Focusing on a period of rapidly increasing electricity demand (06:00 to 09:00 LT) exposed the fact that directional shear's detrimental effects preferentially occurred during this time. Mean direction and speed shear were 0.196 ∘ m −1 and 0.37, respectively. Mean normalized power reductions were larger for this time period ( ∼20 %) compared to whole-day results ( ∼10 %) for statistically distinct wind speeds between 4.5 and 10.5 m s −1 and speed shear between 0.2 and 0.5 (normalized power calculated for each 0.1– α bin). Further, around 22 % of observations for this time presented speed shear exponents between 0.3 and 0.4, which evidenced mean normalized power reductions close to 21 % for six out of the eight 0.5 m s −1 wind speed regimes between 5 and 9 m s −1 (Fig. 16). Not only did large wind shear occurred often during this high-demand period of the day, but it also undermined power production at this time.
The substantial power reductions and number of cases affected by the change of wind direction with height in this wind farm make directional wind shear effects critical to consider in wind resource assessment, grid integration studies, and wind turbine control algorithm design. Large veering values affected turbine performance for small and large speed shear, suggesting that aerodynamic efficiency reductions dominate the increase in energy flux over the rotor disk caused by increasing speed shear values. In addition, the fact that large directional shear undermined power production here also provides an explanation for how turbine operation was undermined for stable atmospheric conditions in the Vanderwende and Lundquist (2012) study. Turbine overperformance for stratified channeled flow conditions in St. Martin et al. (2016) and Wharton and Lundquist (2012b) studies was likely augmented by low direction shear due to channeled flow in those regions.

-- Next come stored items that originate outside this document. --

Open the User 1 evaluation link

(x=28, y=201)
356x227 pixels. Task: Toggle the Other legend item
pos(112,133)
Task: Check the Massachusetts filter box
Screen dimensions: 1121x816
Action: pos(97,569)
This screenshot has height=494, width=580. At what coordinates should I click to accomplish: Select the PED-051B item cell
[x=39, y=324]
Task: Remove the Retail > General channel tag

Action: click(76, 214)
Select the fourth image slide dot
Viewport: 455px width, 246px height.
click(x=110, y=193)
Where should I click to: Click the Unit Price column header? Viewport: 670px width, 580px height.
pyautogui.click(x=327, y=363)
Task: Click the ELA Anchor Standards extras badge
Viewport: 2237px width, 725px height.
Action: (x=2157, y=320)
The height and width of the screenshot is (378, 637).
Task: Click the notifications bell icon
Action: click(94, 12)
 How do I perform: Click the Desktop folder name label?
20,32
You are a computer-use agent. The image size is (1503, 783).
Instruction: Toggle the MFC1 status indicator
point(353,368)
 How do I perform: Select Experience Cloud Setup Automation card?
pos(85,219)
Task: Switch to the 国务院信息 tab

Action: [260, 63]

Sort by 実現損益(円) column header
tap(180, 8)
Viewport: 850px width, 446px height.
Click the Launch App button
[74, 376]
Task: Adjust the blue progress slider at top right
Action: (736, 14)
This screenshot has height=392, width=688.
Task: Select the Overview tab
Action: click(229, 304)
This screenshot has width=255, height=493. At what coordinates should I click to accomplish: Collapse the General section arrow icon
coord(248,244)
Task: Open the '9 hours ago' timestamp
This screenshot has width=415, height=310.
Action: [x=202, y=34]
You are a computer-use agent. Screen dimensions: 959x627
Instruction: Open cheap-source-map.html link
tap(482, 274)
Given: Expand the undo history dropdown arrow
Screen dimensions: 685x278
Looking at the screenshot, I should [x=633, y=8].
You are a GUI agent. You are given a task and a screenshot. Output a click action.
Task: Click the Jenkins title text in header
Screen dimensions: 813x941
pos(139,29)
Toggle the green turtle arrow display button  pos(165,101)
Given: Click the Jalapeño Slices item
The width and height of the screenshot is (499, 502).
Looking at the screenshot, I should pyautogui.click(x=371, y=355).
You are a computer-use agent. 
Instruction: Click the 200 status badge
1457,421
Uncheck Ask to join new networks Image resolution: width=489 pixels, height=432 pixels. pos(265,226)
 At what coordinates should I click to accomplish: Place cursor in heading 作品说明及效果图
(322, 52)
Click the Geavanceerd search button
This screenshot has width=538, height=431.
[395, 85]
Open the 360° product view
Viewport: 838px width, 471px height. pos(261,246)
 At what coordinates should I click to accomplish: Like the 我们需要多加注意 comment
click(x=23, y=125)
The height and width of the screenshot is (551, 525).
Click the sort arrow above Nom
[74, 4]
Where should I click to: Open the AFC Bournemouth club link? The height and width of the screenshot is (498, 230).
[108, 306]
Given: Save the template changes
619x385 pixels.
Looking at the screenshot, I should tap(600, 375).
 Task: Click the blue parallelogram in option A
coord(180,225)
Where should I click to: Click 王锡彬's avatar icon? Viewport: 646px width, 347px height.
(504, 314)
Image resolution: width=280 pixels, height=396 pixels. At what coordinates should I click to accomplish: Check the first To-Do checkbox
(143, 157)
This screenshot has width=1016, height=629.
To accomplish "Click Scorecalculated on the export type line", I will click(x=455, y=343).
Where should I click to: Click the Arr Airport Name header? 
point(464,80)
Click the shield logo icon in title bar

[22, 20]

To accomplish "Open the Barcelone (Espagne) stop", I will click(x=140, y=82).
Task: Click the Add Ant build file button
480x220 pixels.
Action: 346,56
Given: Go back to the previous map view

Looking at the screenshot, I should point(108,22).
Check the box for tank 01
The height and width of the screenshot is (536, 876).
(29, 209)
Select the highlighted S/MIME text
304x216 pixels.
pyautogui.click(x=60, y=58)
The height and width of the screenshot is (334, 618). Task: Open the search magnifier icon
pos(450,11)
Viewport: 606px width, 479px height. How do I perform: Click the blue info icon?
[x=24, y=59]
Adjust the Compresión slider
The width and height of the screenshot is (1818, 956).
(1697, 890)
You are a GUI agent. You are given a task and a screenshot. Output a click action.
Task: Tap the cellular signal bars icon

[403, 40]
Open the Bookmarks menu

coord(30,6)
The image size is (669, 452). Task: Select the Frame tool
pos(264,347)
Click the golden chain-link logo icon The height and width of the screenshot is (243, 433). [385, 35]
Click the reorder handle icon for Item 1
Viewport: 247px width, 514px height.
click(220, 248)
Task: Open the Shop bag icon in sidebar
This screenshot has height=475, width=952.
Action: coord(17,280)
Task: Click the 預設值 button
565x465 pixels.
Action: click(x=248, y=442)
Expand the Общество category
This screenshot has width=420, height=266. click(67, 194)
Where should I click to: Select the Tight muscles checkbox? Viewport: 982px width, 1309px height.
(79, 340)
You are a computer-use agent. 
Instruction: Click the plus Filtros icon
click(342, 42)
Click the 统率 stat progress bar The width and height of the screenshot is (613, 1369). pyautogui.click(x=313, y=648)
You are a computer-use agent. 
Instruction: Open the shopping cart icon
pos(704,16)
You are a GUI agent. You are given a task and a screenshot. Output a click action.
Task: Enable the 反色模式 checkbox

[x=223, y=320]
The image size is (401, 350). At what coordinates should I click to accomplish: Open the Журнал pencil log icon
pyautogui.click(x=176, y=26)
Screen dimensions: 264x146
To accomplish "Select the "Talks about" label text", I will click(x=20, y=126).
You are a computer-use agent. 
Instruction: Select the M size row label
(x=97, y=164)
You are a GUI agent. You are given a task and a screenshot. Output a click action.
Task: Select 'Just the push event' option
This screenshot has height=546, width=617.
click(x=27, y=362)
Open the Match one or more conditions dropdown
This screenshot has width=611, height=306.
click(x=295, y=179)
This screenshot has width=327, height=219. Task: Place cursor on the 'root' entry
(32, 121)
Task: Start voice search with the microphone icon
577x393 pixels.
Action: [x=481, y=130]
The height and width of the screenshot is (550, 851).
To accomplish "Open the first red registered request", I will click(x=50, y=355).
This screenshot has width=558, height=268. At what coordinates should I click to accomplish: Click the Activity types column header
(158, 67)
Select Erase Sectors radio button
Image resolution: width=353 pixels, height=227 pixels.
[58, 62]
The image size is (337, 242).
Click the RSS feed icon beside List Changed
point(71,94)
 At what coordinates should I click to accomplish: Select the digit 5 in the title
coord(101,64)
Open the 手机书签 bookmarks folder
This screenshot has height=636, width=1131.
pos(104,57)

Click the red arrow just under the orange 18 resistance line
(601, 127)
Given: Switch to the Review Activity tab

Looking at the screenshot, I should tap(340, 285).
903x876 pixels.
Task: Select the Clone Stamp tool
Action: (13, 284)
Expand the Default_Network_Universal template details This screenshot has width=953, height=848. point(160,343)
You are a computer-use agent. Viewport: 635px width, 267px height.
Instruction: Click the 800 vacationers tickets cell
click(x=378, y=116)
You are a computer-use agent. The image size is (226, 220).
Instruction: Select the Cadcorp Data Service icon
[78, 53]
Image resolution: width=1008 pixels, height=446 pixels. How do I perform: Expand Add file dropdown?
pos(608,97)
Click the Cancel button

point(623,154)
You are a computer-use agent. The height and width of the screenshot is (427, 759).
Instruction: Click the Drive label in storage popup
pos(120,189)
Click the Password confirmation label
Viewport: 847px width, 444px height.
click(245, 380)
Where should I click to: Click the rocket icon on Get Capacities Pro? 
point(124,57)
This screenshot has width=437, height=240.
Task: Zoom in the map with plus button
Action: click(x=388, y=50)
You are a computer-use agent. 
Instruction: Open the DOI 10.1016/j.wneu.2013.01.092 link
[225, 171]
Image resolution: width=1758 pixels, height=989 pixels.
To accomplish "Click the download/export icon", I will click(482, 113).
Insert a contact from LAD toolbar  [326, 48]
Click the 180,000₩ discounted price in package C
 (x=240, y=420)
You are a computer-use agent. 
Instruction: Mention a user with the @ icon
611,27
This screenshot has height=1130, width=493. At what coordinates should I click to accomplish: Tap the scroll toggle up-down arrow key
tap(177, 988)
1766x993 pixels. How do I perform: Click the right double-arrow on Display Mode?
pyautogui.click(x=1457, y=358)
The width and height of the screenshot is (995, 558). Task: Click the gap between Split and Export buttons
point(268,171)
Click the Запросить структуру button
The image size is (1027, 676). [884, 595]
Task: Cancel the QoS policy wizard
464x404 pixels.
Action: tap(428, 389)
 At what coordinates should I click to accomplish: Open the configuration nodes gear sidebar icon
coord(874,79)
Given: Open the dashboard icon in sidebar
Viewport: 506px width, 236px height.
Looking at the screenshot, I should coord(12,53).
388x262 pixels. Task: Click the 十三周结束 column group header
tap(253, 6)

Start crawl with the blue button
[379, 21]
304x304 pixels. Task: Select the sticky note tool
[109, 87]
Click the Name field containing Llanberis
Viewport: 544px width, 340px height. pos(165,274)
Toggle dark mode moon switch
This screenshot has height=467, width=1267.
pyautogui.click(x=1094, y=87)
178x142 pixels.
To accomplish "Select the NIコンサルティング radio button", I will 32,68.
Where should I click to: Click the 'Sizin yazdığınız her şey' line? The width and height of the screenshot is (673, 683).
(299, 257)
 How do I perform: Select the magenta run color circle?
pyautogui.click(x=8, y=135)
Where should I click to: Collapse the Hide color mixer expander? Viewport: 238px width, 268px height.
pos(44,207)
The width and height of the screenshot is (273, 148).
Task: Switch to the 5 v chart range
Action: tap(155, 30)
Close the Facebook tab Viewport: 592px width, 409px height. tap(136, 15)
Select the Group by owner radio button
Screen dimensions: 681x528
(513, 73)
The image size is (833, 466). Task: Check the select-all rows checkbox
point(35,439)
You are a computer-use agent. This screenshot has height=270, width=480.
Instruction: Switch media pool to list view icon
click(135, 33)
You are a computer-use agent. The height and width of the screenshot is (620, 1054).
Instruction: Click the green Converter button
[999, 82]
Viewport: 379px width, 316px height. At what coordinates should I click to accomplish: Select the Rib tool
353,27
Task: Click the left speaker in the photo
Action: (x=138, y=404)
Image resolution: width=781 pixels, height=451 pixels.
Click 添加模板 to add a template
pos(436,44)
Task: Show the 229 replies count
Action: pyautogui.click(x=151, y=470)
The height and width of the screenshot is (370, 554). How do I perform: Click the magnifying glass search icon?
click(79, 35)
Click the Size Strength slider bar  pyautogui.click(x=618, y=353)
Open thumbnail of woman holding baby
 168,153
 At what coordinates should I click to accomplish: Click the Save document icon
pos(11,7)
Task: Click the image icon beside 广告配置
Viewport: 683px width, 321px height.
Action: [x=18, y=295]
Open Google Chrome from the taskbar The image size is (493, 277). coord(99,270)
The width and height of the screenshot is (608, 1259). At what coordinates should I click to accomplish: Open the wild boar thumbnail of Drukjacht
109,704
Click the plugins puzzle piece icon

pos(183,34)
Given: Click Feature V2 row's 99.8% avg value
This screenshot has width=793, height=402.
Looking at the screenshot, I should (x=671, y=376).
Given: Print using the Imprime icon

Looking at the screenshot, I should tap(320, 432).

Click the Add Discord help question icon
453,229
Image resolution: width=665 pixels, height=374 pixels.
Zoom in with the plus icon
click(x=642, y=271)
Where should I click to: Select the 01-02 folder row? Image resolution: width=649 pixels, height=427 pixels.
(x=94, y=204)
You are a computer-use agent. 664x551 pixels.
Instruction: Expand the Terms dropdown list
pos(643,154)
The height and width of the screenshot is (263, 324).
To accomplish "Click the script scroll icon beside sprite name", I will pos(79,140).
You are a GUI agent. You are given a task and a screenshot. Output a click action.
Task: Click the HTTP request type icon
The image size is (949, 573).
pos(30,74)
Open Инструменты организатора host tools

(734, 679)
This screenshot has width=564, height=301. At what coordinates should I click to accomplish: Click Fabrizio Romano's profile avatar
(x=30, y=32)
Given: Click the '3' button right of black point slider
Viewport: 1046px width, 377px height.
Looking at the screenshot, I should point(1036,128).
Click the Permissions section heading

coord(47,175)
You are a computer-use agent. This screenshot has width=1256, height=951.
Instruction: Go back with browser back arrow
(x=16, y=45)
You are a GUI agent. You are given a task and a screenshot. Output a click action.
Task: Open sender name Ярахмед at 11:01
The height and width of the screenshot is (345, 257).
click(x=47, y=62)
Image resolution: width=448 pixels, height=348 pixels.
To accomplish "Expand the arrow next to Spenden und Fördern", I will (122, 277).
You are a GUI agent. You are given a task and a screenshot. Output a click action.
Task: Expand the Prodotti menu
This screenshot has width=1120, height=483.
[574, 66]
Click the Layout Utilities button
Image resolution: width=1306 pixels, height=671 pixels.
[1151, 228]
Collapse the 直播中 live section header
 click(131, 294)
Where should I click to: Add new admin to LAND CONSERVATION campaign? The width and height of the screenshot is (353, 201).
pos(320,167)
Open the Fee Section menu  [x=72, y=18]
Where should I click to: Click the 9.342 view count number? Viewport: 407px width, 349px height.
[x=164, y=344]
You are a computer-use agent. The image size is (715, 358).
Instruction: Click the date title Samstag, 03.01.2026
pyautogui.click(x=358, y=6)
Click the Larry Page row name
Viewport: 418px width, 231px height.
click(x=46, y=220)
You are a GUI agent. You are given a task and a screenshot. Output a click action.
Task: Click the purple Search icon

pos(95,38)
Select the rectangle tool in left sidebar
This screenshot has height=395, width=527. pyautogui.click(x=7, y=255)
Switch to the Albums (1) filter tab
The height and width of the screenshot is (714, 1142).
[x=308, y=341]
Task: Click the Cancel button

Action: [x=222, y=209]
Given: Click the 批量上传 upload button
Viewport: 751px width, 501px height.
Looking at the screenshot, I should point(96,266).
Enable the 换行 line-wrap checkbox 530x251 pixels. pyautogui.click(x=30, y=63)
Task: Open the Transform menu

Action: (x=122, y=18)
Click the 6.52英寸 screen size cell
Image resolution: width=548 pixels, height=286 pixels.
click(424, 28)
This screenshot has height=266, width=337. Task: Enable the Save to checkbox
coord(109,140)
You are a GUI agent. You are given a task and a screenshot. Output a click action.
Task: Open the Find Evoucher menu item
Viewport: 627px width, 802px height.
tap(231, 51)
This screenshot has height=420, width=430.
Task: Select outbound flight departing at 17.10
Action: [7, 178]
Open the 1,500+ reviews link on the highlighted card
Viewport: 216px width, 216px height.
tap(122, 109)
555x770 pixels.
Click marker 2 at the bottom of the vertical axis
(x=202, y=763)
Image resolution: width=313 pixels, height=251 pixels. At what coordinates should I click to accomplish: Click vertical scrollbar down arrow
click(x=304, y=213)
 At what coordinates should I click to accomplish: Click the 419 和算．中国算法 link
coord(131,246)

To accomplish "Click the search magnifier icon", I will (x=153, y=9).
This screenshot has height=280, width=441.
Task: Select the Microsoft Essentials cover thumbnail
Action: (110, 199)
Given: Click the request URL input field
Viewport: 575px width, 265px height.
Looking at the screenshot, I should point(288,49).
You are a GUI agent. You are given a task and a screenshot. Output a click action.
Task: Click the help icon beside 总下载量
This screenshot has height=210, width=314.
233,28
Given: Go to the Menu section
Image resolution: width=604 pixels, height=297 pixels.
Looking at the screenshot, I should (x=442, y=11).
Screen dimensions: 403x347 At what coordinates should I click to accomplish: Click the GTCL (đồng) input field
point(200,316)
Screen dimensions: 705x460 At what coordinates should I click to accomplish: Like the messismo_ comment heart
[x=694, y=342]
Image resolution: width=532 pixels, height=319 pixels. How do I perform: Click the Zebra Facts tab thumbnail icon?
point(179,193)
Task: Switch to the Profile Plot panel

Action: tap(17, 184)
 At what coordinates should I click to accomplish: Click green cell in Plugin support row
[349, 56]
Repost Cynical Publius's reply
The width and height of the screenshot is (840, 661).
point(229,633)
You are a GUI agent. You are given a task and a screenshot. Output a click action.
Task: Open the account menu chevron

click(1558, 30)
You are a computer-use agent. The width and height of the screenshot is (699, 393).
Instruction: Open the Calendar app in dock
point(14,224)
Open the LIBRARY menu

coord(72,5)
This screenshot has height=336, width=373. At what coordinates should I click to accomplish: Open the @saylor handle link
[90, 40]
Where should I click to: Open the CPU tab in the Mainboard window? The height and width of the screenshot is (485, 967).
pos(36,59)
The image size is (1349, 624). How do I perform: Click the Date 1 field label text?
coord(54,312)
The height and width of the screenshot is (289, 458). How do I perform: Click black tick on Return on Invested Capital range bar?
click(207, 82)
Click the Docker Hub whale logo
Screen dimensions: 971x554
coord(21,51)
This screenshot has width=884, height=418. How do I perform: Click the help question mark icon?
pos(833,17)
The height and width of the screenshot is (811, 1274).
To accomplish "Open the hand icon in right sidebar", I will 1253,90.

The present work has provided insight into the impact of wind veer on clockwise-rotating wind turbines' performance for different wind shear conditions. Recent simulations suggest that the direction of turbine rotation interacts with wind veer to affect wake structures (Englberger et al., 2019). To understand the impact of the rotational direction of a wind turbine on performance; however, future field studies and simulations should incorporate counterclockwise-rotating wind turbines. Further work regarding directional wind shear in offshore locations should also be pursued. A preliminary wind resource assessment on the coast of Massachusetts by Bodini et al. (2019) demonstrated large changes in wind direction with height. Average values of 0.1 ∘ m −1 for summertime and 0.05 ∘ m −1 for wintertime (Bodini et al., 2019) approach the threshold at which we found significant power reductions for speed shear exponents between 0.2 and 0.3. Further, they also found the summer to have low turbulence dissipation rates, thus long-propagating skewed wakes may impact power production and loads on downwind turbines.